**Extracted information:**
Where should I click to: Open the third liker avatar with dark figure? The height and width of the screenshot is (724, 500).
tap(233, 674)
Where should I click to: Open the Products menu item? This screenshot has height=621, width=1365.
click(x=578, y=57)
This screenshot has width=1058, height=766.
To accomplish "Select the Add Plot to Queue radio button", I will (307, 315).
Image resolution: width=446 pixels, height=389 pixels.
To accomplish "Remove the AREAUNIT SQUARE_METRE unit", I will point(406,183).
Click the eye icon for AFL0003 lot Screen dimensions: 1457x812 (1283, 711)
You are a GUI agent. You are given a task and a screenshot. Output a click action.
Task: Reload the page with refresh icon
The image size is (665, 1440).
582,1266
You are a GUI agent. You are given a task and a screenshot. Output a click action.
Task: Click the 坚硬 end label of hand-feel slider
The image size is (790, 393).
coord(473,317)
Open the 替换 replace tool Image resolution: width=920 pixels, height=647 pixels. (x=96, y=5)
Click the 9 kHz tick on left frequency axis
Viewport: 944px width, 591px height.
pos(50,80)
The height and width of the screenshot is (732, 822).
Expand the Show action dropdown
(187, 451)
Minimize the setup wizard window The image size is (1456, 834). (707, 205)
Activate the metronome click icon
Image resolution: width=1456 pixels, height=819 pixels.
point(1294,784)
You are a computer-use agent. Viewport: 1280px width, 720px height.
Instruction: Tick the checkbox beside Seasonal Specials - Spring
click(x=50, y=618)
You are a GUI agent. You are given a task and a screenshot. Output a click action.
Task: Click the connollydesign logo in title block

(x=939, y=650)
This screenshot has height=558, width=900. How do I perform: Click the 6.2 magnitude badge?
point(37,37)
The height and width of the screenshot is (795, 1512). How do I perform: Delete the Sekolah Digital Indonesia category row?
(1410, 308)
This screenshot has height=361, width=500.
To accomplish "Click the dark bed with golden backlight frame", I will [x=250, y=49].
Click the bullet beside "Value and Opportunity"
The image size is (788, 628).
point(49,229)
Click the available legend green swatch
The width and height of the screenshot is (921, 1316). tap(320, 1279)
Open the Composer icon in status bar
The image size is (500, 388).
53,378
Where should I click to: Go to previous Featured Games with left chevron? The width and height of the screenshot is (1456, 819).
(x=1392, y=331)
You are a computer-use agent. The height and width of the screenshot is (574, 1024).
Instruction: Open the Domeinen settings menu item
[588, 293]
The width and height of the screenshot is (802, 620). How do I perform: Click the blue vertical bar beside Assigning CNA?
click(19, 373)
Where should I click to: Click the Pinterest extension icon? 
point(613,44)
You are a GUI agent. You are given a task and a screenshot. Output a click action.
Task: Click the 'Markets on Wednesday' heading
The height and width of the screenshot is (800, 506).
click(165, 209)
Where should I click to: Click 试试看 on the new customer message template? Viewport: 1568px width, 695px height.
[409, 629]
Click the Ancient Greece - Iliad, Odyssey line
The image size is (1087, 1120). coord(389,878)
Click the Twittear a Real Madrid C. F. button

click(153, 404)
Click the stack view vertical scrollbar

**What is being asked:** Rewrite the entries from the start through the line containing "Click the eye", including that line, with each answer coordinate raised by 33. Leave everything else in those lines unchanged.

**Solution for this exercise:**
Where should I click to: Open the third liker avatar with dark figure? The height and width of the screenshot is (724, 500).
tap(266, 707)
Where should I click to: Open the Products menu item? This screenshot has height=621, width=1365.
click(x=611, y=90)
This screenshot has width=1058, height=766.
To accomplish "Select the Add Plot to Queue radio button", I will (340, 348).
Image resolution: width=446 pixels, height=389 pixels.
To accomplish "Remove the AREAUNIT SQUARE_METRE unit", I will point(439,216).
Click the eye icon for AFL0003 lot Screen dimensions: 1457x812 (1316, 744)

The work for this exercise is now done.